**FUENTE:**
##########

Tenía dos caminos: decirle que estaba engordando y provocar una crisis en su estado de ánimo, con periodos de melancolía y conductas acomplejadas, seguido por desesperados planes de dieta y footings matutinos de los que no podré escapar (además, al ser reconocida por mí, su gordura se convertirá en el referente de todas nuestras posibles discusiones: si un día no tengo ganas de salir y quiero que nos quedemos en casa, dirá que es porque tengo vergüenza de exhibirme con una ballena; si paso un sábado con los amigos, pensará que la estoy abandonando; si olvidé darle un beso de despedida, será porque que ya no la deseo como antes) o, podría mentir: decirle que está tan linda y delgada como siempre y que no haga caso a comentarios envidiosos y malintencionados. No había mucho que pensar. Escogí esto último mientras le estampaba un beso en la frente diciéndole que no se preocupara. Ella me miró algo escéptica, pero supongo que terminó creyéndolo, pues no volvimos a tocar el tema. Comimos, reímos y platicamos largamente. Había salvado la jornada.
Al menos eso fue lo que pensé hasta que, luego de pagar a la señora de las hamburguesas, le dije sin pensar: Vámonos, gorda, y de pronto se hizo la noche. Al darme cuenta de lo que dije, en un rápido gesto traté de demostrarle que lo hice a propósito para jugarle una broma, pero no era estúpida. Mientras me increpaba lo falso y mentiroso que había sido con ella, podía ver en sus ojos de fuego que estaba a punto de ser demolido por un huracán. Me habló de cuán importante era mi opinión para ella y de cómo había demostrado con mi actitud, que me tiene sin cuidado lo que le pase y que me vería a partir de ahora como alguien que es capaz de fingir una confianza que no posee. En todo el camino a su casa no me dirigió la palabra. El único gesto que recibí fue un portazo en la nariz mientras me despedía.

##########

**DATOS EXTRAÍDOS:**
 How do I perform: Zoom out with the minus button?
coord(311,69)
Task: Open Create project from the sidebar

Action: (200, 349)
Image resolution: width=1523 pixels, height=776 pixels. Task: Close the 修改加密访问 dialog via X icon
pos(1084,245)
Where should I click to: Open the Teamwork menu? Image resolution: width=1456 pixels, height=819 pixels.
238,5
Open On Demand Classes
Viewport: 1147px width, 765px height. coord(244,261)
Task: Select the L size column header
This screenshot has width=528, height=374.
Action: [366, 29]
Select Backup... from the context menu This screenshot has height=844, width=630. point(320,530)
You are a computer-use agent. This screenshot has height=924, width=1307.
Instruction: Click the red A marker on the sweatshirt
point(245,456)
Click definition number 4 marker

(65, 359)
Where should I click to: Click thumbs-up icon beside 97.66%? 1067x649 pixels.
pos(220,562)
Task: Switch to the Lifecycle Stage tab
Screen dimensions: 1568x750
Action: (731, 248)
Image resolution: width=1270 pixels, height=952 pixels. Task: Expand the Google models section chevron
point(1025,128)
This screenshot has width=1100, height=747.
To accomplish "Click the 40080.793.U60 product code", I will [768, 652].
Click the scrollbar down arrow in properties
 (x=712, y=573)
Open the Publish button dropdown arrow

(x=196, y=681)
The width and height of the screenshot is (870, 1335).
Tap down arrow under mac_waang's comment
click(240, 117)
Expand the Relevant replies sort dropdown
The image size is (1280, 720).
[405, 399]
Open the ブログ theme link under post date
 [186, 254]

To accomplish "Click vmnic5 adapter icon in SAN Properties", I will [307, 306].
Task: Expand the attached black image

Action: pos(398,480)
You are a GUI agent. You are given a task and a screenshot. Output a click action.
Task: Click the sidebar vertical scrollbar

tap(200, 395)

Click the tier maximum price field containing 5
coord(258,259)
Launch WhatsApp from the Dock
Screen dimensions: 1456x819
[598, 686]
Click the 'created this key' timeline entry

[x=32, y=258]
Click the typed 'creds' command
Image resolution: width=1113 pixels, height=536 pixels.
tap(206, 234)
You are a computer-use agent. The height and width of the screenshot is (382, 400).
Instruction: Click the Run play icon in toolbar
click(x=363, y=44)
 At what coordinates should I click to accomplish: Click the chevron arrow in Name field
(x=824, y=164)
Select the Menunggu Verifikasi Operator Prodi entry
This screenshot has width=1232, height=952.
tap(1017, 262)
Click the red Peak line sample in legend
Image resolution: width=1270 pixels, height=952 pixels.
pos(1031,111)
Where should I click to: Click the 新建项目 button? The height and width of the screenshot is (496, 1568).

##########

**EJERCICIOS PROPUESTOS:**
• a. Según el relato, ¿qué situaciones cotidianas imagina el narrador que ella interpretaría a partir de su gordura si él la reconociera? Enumera todas junto con la interpretación que ella les daría.
• b. Filtra las entradas y copia cada línea que contenga la cadena "point", distinguiendo entre mayúsculas y minúsculas.

**SOLUCIONES:**
• a.
- No tener ganas de salir y querer quedarse en casa: ella dirá que es por vergüenza de exhibirse con una ballena.
- Pasar un sábado con los amigos: pensará que la está abandonando.
- Olvidar darle un beso de despedida: lo atribuirá a que el narrador ya no la desea como antes.

• b.
Select Backup... from the context menu This screenshot has height=844, width=630. point(320,530)
point(245,456)
point(1025,128)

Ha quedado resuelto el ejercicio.